50 ways to annoy Kenny
A/N: I want to thank my reviewers so much! Nearly a hundred reviews! Words cannot define how thankful I am!
Warnings: Lameness, obviousness, pervertedness, the usual.
Steal Dizzy.
Ask him about those naked pics of Kai he has.
In front of Kai of course.
Delete his c-drive.
Bully him for having no eyes.
If he claims he does have eyes, deny this.
Jank his necktie
HARD.
Replace all of his clothes with Gothic-Lolita clothes.
Include frilly holdups.
Pornofy his laptop.
Preferably GAY porn.
Rip Mr. D mustache off Rei's ass and stuff it into Kenny's mouth.
Tell him Ming Ming is going to die.
Tell him it's his fault.
Then laugh evilly and walk away.
Dump all your garbage in his room.
Sing Christmas songs all year long.
Put a combination lock on Dizzy.
Don't tell him the code of said combination lock.
Put a condom on his doorknob every night.
A strawberry flavored one. x3
Slap him with a hard drive.
Use his butt cheeks as drums.
Yes, you are allowed to use any stick-like object.
Ash him how many letters the alphabet has, repeatedly.
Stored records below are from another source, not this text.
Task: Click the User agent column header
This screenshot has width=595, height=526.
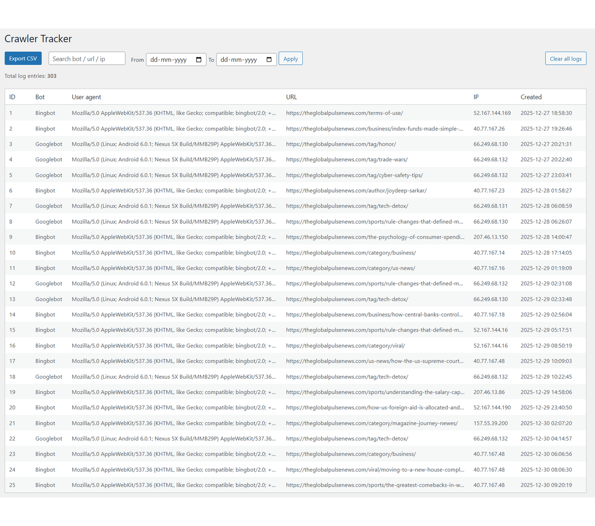Action: pos(86,97)

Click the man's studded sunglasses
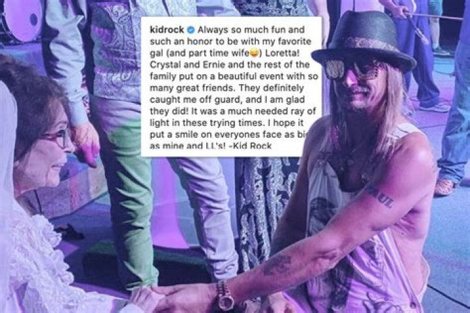pos(353,68)
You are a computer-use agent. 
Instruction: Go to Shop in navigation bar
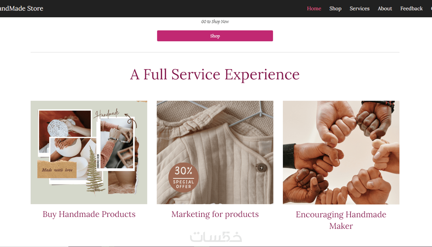click(335, 8)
Pretend you're gay one day, every week.
Preferably on Sundays.
Molest Dizzy.
Applause really loud whenever he comes out of the bathroom.
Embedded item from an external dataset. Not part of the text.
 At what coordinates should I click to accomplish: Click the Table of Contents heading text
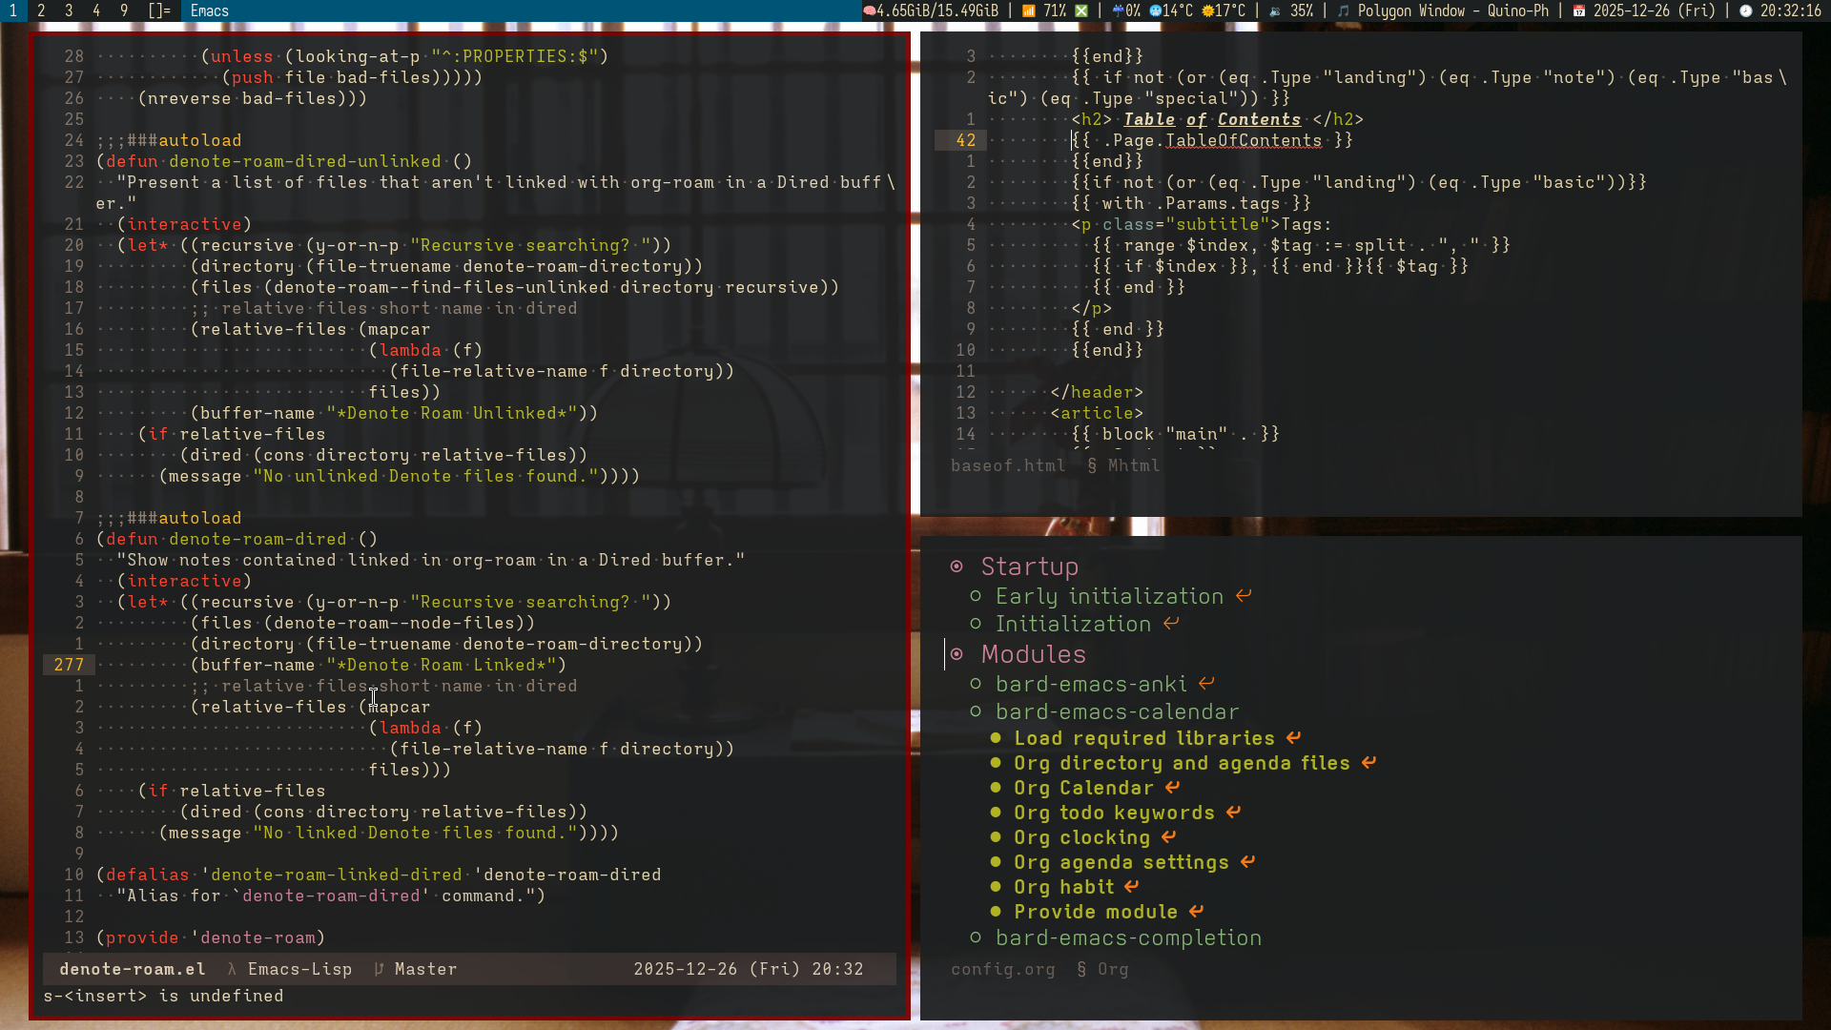[x=1211, y=119]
Throw a fake Dizzy out of the window.
Of course, hide the real Dizzy first.
Stand at his bedroom door and cover him with jam when he comes out.
Spray-paint Dizzy pink.
Continuously sing "Fairytale" whenever he's around. (You know, the winner of Eurovision 2009, WAS I REALLY THE ONLY ONE WHO NOTICED HIS SINGING WAS BAD AND THAT HE SUCKED? :S)
Talk about how amazing you are all the time.
In the third person. (Like Caesar!)
When he's standing next to you, ignore him and talk about him like he's not there.
Tell him he sucks at making BeyBlades and that he's fired.
Tell him Bryan has the hots for him. (Not that this is true LOL)
Send him poems, addressed by Bryan and thus empathizing number 40.
Overuse the phrase "Ur Mom."
Use it when it's very inappropriate.
Get up at 3 AM every night to TP his house. (Make sure you don't get caught.)
After 7 days start including eggs, too.
And half a week later, stop doing it.
Start the same cycle again 5 days later.
Replace all of the food in his house with empty candy wrappers.
And Tyson's smelly socks.
Steal his glasses.
A/N: I don't even have the energy to tell you guys why I'm late, things have been hectic.